A weathered boardwalk ran between the dunes, at the end of which Griffin slipped off his sandals. Looming ahead was some sort of structure-a building on the beach, maybe, or a ship at anchor?-but he couldn’t tell which until he got closer and the ghostly shape resolved itself into a restaurant with a large wraparound deck and a ship’s mast growing up through the roof. A rear door stood wide open, and he could hear someone moving around inside. The owner, probably, someone swamping the place out before the other employees arrived. Possibly even a thief. If whoever it was saw him and demanded to know what he was up to, what would he do? Raise his father’s urn by way of explanation? He hurried along before any such embarrassment could come to pass.
Almost immediately he could tell his plan was deeply flawed. From the boardwalk the waves looked to be breaking about knee-high, but now he saw it was more like waist-high. The restaurant had become just a gray silhouette in the mist behind him, and he was reluctant to go much farther up the beach. After all, the building marked the entrance to the parking lot, and if he allowed it to disappear completely, how would he find his car again? What he’d been hoping for, he realized, was a stone jetty or a pier, something that jutted into the water, something he could walk out on and, at the far end of, release the ashes into the churning sea. But there was nothing of the sort, which meant he’d have to wade out into the surf, submerge the urn and open it into the undertow. That would require dexterity, timing and, he feared, a good measure of luck. The lid was secured by two flimsy-looking metal clasps that would probably fly open if he got hit by a big wave before he was ready. It’d be more sensible to dig a hole at the water’s edge, pour the ashes in and cover them over. Later, when the tide came in, the push and pull of the waves would mingle the ash with sand and water, and his father would at last become part of the grit of the world. How different was that, really, from pouring the contents of the urn off the end of a dock or over the side of a boat?
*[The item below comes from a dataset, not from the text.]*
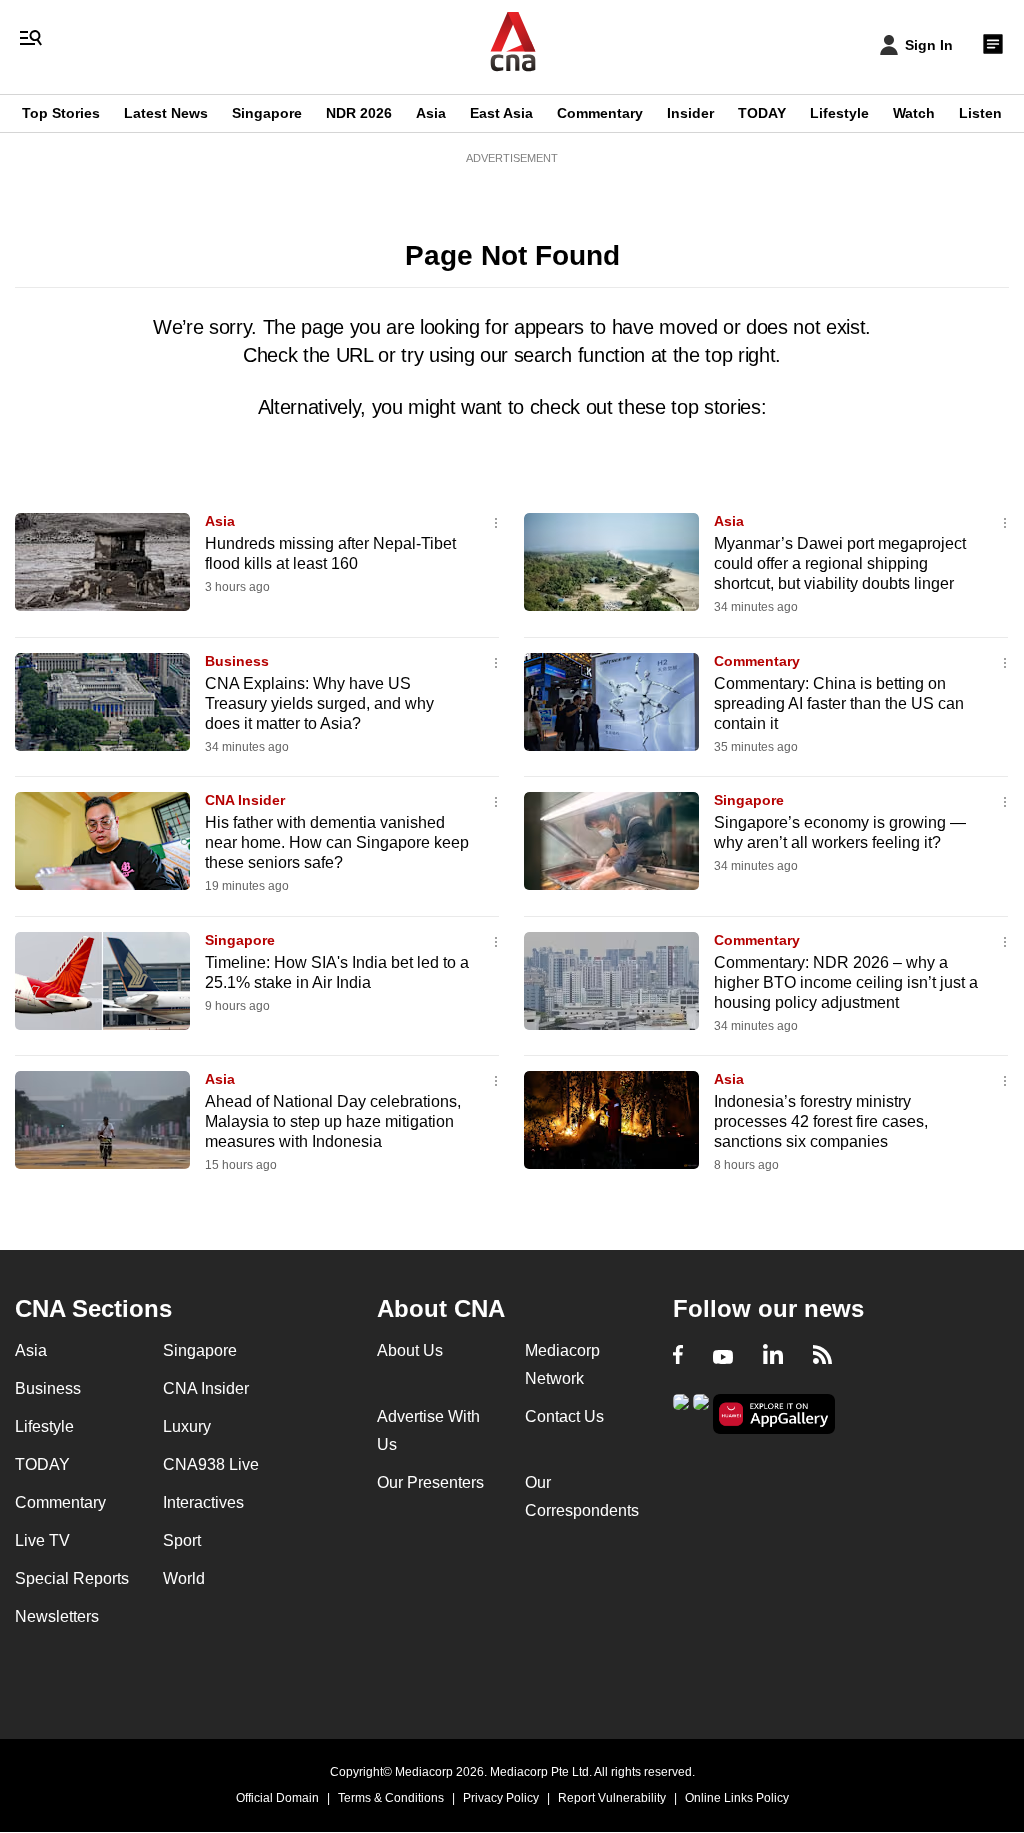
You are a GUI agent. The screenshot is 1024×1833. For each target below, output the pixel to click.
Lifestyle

Well, it was different. Plus, now that he looked more carefully, he saw the tide was already in. The water might not come any farther up the beach.
WIFE
Is it possible you haven’t scattered your father’s ashes because you need him in some way?
HUSBAND
(stern, cold)
Need him? My father? I didn’t need him alive. Why would I need him dead?
He took a deep breath, kicked his sandals aside and, gripping his father with both hands, entered the surf.
Driving back to Wellfleet, completely soaked, Griffin noticed what had been shrouded in fog when he was coming from the other direction. There, arranged in a horseshoe just as he remembered them, were the cottages where he and his parents and the Brownings had stayed that summer. At first, he wasn’t sure he trusted his eyes. That he should stumble on the place now seemed beyond improbable, as if the physical world were suddenly and mysteriously linked to his own psychic necessity. Having passed the entrance, he pulled onto the shoulder and backed up, his tires grinding on the gravel in the stillness.